A POCHE SETTIMANE DALL'INAUGURAZIONE A SAN PIETROBURGO DI MANIFESTA 10, LA BIENNALE PIÙ GIOVANE D'EUROPA, LA CRISI POLITICA ARRIVA A GUASTARE LA FESTA: PER GLI ARTISTI GIOVANI E IMPEGNATI MANIFESTA NON PUÒ ESSERE INDIFFERENTE ALL'INVASIONE DELLA CRIMEA

Alessandra Mammì per Dagospia

Bel guaio. Quando si decise di portare Manifesta10 a San Pietroburgo come simbolo dell'unione artistica d'Europa e omaggio ai 250 anni dell'Hermitage, nessuno pensava che Putin avesse intenzione di invadere la Crimea. Invece a poche settimane dall'inaugurazione della Biennale più giovane d'Europa e più simbolica dell'Unione (28 giugno), la crisi politica arriva a guastare la festa.

Tutto diventa improprio. Il Manifesto col transgender imparruccato; il pacifista chief curator di questa edizione Kasper König l'uomo che fondò Portikus sulle ceneri della biblioteca distrutta a Francoforte e ne fece uno dei centri di ricerca artistica più importanti della rinascita MittleEuropea; gli artisti giovani e impegnati che già scalpitano e manifestano dissenso a varcar la frontiera per una Manifesta che a loro parere non può essere indifferente all'invasione.

Insomma un bel pasticcio art-politico.
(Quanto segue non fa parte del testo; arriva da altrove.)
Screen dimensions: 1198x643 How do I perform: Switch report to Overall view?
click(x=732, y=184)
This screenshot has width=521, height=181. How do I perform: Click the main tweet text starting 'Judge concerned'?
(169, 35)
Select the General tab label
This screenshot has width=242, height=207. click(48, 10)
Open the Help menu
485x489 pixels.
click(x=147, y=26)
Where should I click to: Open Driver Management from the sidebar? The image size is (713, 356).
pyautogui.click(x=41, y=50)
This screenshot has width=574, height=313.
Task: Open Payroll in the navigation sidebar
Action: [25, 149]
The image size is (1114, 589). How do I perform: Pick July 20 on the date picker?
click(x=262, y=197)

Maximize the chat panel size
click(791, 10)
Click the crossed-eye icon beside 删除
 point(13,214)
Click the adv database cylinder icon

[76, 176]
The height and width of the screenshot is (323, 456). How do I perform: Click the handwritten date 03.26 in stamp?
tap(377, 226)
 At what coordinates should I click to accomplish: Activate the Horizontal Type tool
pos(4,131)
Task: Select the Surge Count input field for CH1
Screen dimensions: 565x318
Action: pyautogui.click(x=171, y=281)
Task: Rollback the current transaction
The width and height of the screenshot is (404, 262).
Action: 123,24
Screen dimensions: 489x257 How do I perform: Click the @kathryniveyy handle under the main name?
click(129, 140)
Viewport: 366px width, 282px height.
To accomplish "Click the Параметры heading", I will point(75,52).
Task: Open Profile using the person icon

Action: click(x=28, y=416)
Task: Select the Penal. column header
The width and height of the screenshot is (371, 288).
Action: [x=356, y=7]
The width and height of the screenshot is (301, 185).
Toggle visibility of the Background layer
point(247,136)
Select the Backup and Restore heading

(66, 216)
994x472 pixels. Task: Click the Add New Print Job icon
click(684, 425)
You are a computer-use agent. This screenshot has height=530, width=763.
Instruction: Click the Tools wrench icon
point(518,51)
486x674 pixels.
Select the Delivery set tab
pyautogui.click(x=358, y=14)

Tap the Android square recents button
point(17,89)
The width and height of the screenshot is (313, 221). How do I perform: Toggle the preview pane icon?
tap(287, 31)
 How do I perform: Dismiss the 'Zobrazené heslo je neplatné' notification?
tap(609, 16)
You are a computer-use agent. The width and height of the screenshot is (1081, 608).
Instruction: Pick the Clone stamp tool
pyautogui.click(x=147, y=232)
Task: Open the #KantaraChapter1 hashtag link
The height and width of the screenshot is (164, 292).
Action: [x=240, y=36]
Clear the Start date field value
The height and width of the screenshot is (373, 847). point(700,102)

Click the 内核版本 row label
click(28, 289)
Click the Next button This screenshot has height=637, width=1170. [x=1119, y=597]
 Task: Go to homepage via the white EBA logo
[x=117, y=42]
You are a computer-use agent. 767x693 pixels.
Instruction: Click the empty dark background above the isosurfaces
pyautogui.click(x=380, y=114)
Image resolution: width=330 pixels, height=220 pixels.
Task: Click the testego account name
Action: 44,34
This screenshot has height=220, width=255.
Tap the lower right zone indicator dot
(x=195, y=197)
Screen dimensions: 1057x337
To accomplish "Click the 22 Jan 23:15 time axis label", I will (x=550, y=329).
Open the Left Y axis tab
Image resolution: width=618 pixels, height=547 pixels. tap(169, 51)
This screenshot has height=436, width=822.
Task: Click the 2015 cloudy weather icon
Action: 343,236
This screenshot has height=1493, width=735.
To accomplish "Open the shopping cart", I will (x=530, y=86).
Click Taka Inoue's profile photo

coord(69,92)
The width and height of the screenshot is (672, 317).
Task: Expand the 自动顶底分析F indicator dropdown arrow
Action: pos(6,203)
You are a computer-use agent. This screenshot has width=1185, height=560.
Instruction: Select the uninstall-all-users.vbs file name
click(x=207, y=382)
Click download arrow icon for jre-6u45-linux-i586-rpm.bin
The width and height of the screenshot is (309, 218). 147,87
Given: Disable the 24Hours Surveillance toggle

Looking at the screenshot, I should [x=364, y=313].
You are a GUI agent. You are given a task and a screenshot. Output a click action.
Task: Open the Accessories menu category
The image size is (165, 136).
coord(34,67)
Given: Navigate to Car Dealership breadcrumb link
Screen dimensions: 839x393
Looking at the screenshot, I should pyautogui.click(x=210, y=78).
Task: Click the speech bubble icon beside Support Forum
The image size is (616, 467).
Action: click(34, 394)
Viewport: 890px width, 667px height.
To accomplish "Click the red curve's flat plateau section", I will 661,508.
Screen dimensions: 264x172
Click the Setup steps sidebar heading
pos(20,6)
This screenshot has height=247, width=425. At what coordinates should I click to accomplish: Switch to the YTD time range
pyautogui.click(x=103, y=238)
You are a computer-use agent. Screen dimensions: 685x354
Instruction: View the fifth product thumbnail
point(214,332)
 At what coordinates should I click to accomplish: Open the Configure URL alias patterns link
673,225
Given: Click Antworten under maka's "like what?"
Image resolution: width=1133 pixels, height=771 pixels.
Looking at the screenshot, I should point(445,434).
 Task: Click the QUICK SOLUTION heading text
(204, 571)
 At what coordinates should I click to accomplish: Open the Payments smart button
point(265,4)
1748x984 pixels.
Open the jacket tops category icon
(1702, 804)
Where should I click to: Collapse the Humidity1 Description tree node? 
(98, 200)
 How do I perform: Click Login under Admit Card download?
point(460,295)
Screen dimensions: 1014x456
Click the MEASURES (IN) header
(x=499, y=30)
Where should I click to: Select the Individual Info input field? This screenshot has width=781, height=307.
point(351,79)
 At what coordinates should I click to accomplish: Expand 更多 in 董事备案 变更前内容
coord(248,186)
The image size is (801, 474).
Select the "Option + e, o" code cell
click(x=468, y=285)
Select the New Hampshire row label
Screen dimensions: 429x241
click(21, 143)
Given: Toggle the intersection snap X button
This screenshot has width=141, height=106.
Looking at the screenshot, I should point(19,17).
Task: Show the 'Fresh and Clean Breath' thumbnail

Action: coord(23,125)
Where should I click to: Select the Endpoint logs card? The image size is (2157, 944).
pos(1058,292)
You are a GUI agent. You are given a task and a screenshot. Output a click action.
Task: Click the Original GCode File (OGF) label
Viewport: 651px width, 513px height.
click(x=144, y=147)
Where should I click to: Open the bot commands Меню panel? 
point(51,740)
Persino in Russia si avverte qualche imbarazzo. Lo sbarco di Manifesta con le inevitabili discussioni, provocazioni ed esibizioni di rinunce dell'ultim'ora, desta preoccupazione. Pubblicità di cui si vorrebbe volentieri fare in meno. In fondo non è mica un business come le Olimpiadi e l'amore per la cultura contemporanea ai tempi di Putin segna il passo.

Per non parlar del problema di tenere a bada un manipolo di scalmanati creativi olandesi- spagnoli- italiani- tedeschi o belgi convincendoli a non provocar troppo il comune senso del pudore o dell'opportunità della Russia di Putin che, com'è noto, è diverso dal nostro. "Sesso, religione, politica omosessualità... ragazzi mettete un freno" deve aver detto König. Almeno è quanto si evince da diplomatiche interviste rilasciate qua e là dove il direttore rassicurava di non voler mostrare opere che avessero l'aspetto di una provocazione.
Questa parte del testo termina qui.